# RAMNODE RHEL Vulnerability - OpenVZ Reboots



## Mun (May 15, 2013)

Hello,

This message is to all clients.

As many of you are aware, RedHat has recently published a critical security vulnerability. This vulnerability impacts *all CentOS systems*, which is what we run on our host nodes. The vulnerability *does not* put our nodes at risk of compromise, but OpenVZ users can cause our *OpenVZ host nodes* to reboot and/or kernel panic. As such, we are going to *apply a kernel upgrade to all OpenVZ nodes and reboot them*. We will be doing this over the course of the *next few hours*. Unfortunately, we cannot provide advance notice for this maintenance given the scope and risk of the vulnerability.

*KVM* clients running RHEL (or any derivative thereof) need to update their own kernels as soon as one becomes available from the source (CentOS, etc.). We will *not be rebooting our KVM nodes* at this time.

Please keep in mind that this is a *RHEL/CentOS issue, and not specific to RamNode*. We do everything in our power to keep your VPSs online 24/7/365, but there are cases which call for maintenance reboots like this. We cannot provide any ETAs on downtime length since that will depend on each node.

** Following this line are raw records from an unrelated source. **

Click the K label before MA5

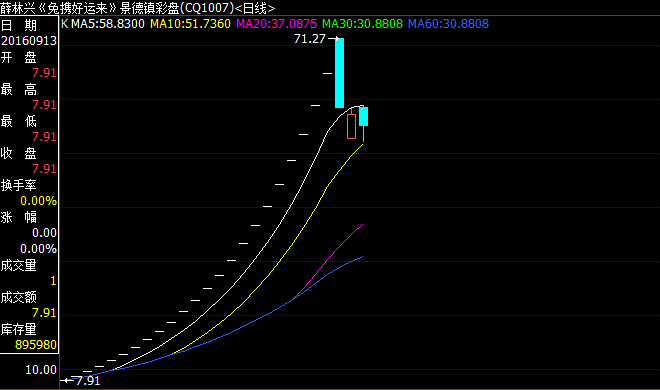click(64, 24)
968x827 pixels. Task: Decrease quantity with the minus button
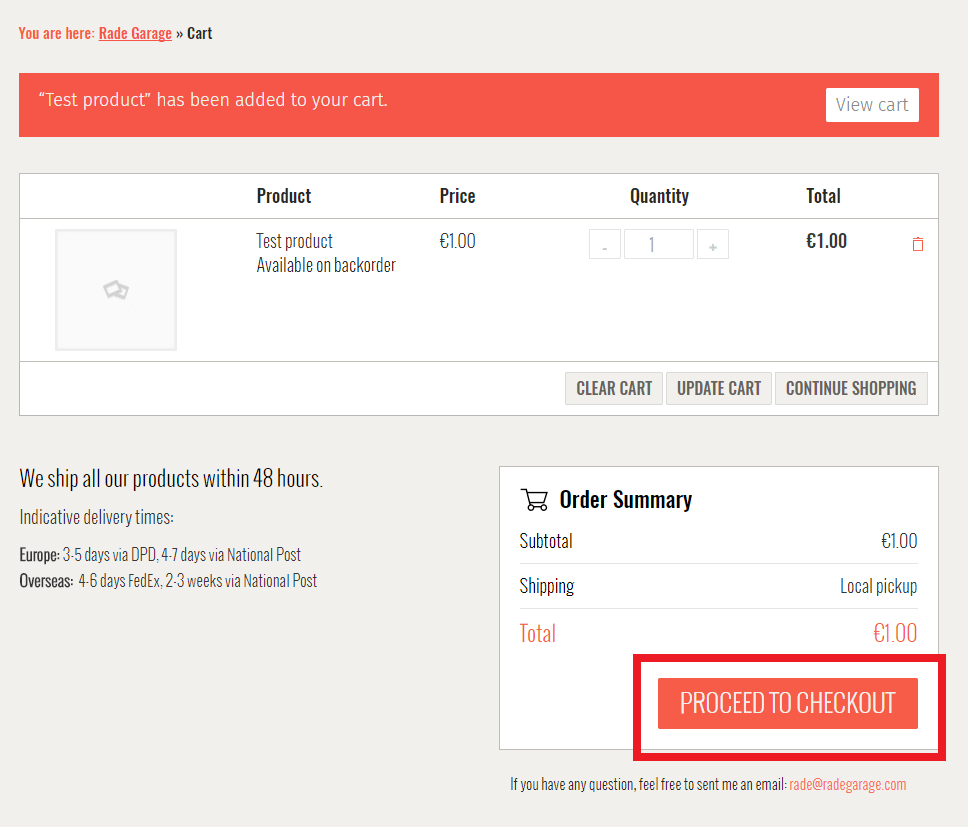[604, 243]
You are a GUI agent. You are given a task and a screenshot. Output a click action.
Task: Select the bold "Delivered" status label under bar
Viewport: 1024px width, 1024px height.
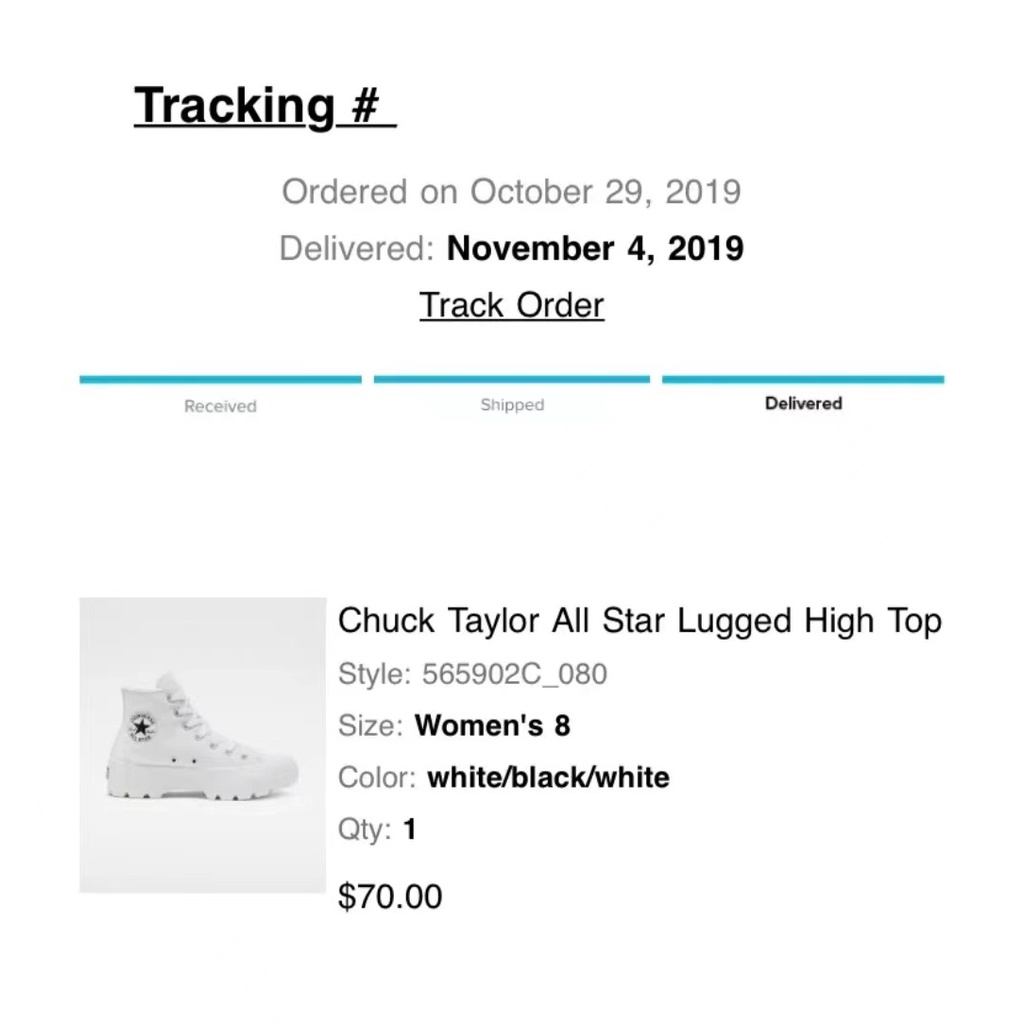pos(803,404)
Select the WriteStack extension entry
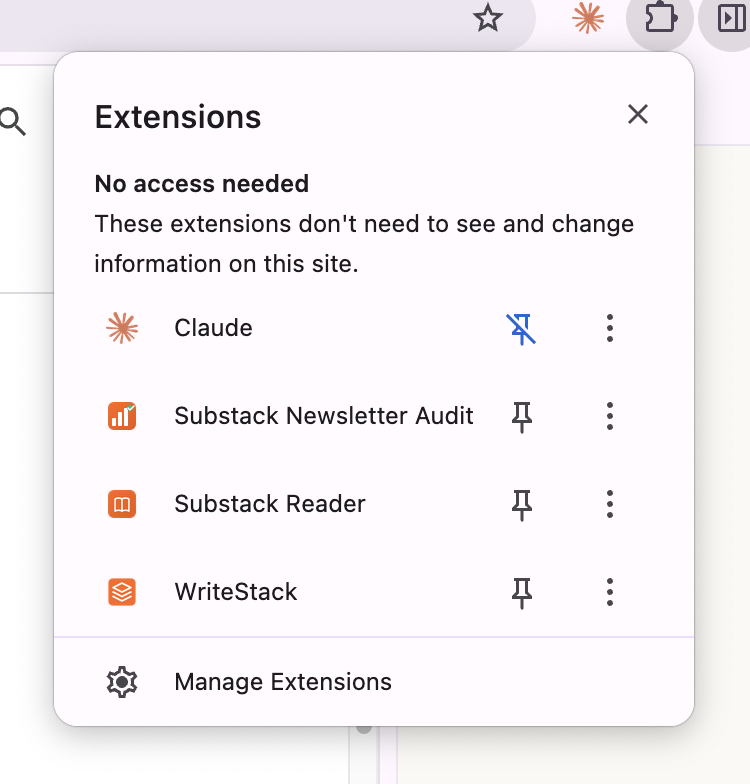The height and width of the screenshot is (784, 750). [236, 592]
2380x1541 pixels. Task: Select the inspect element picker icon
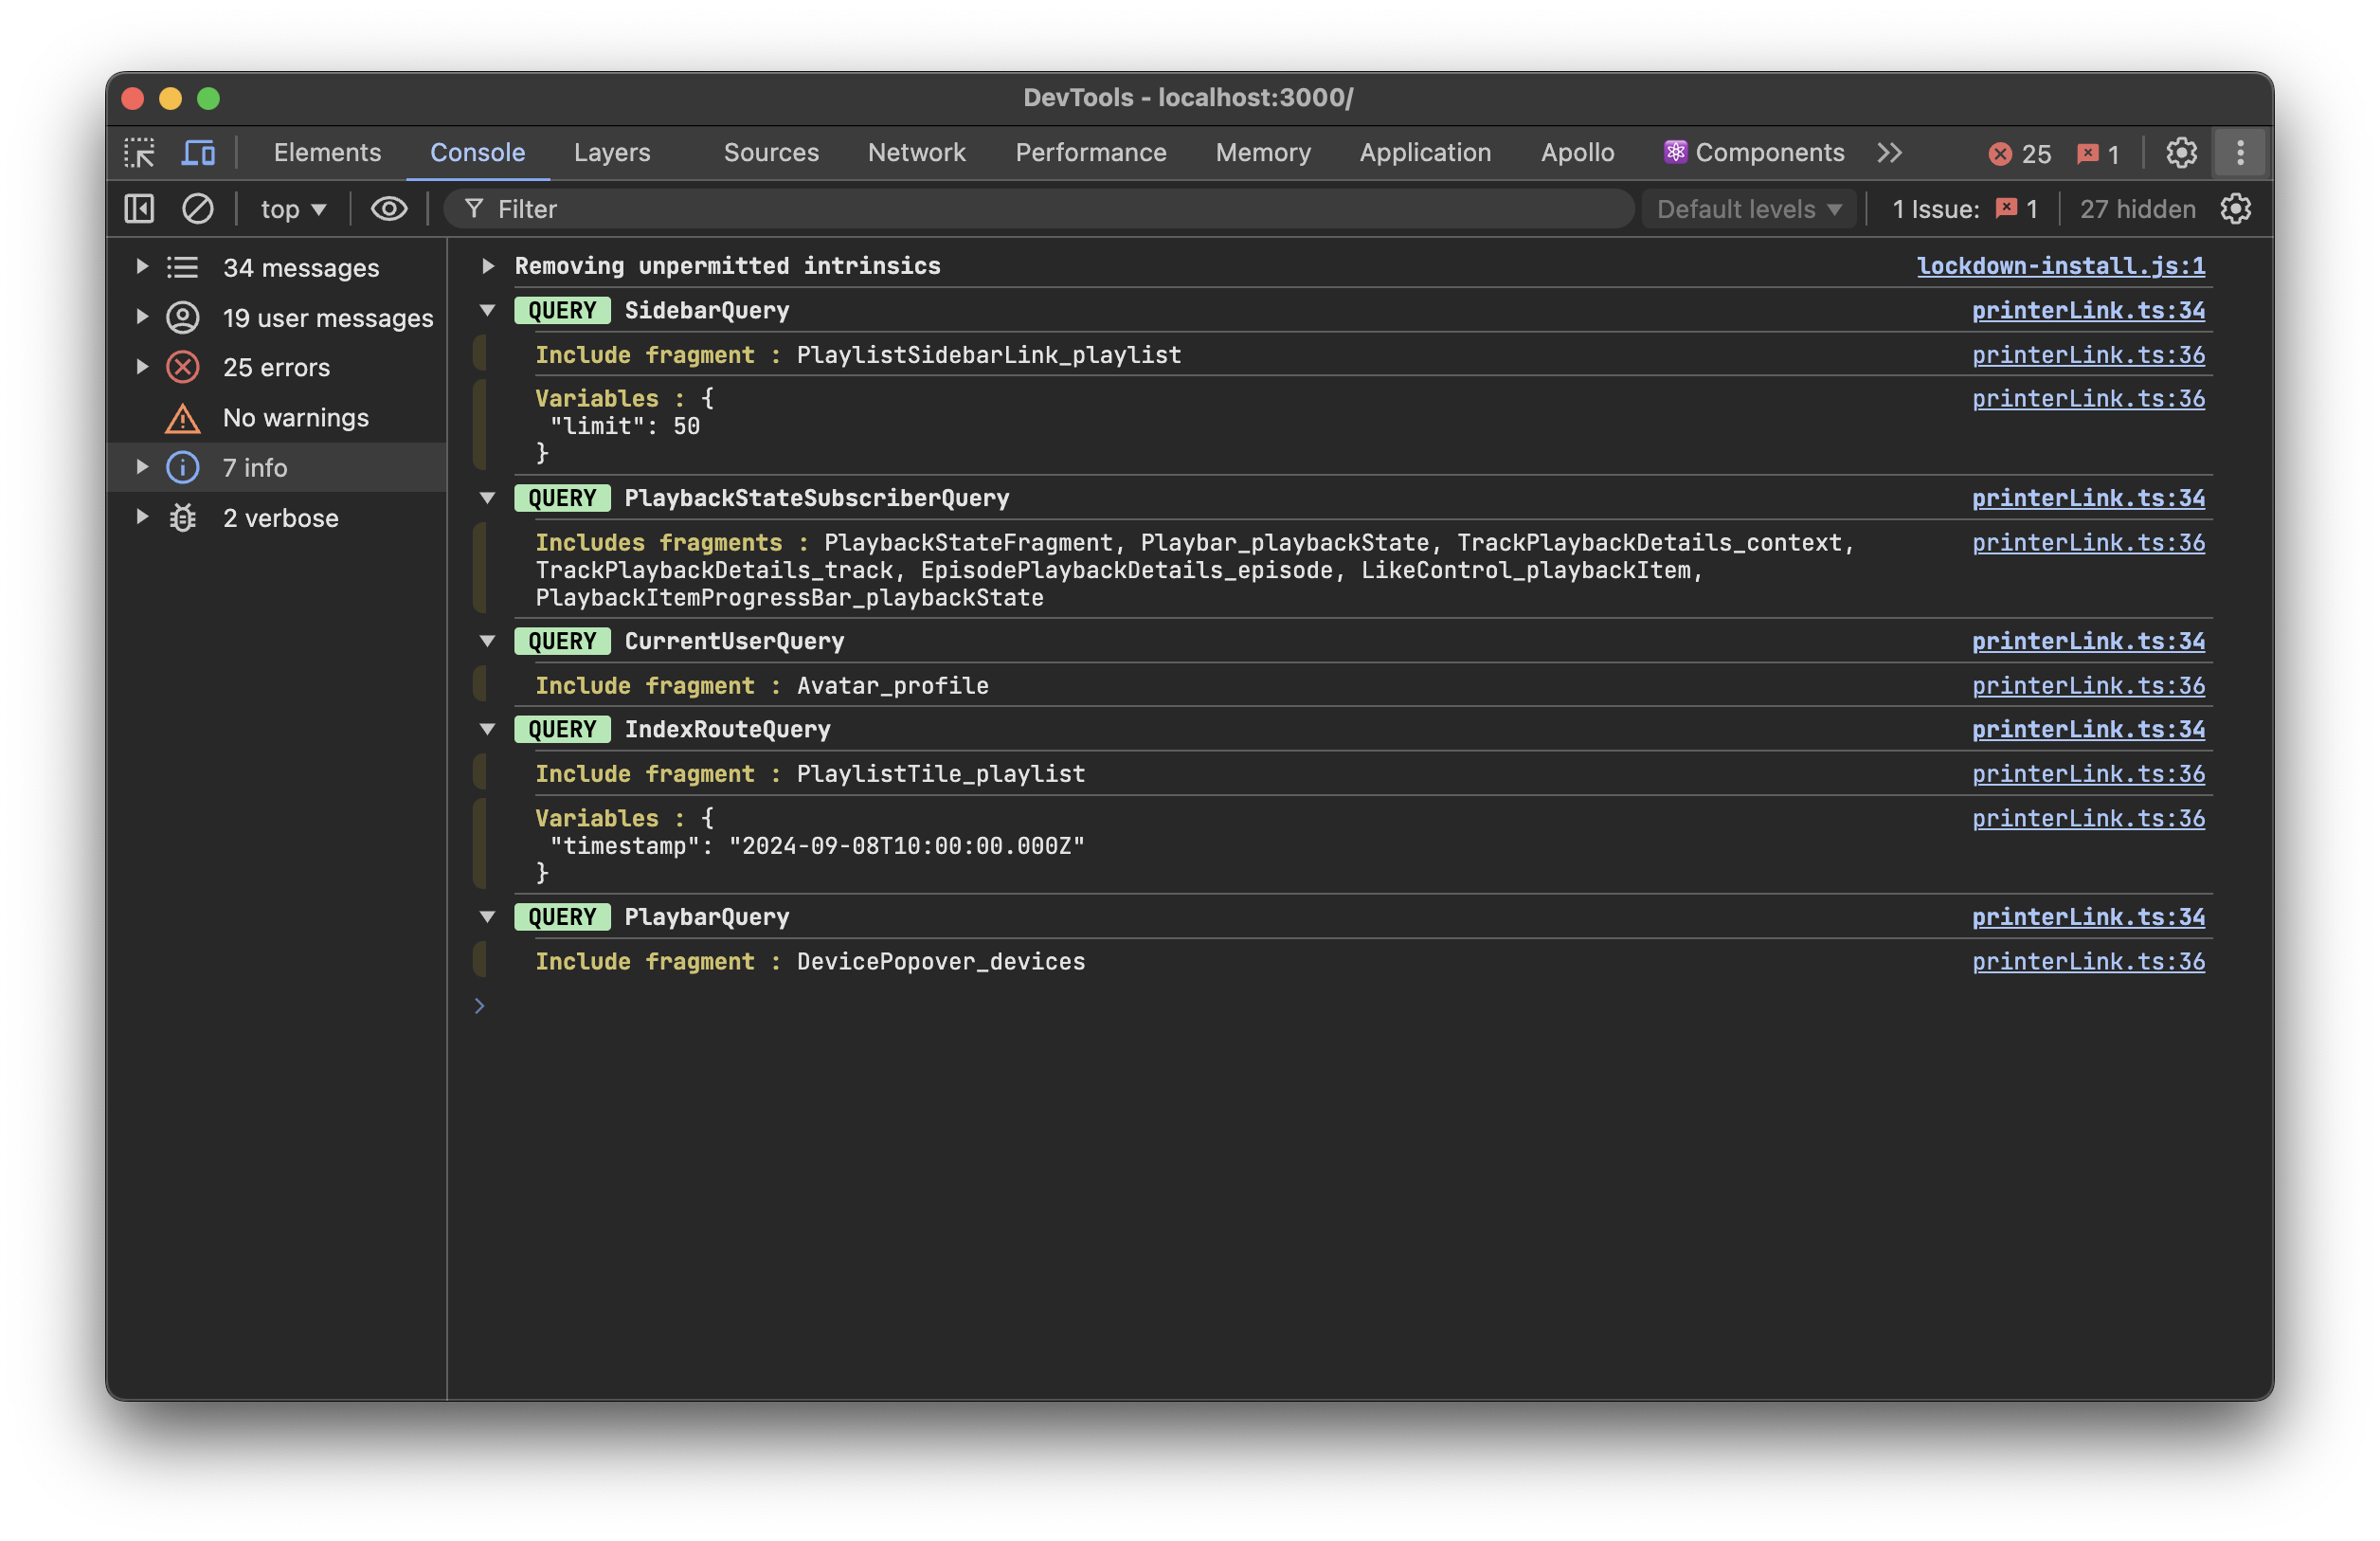[139, 153]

If you have any questions or concerns, please open a *Support Ticket* in the Client Area. Please do not respond to this email.

Thanks,

Nick
Snipped Email


----------



## mojeda (May 15, 2013)

Mentioned in: http://vpsboard.com/index.php?/topic/38-secure-dragon-emergency-reboot/


----------



## Mun (May 15, 2013)

mojeda said:


> Mentioned in: http://vpsboard.com/index.php?/topic/38-secure-dragon-emergency-reboot/


I even researched to make sure there wasn't a topic on it  oops.


----------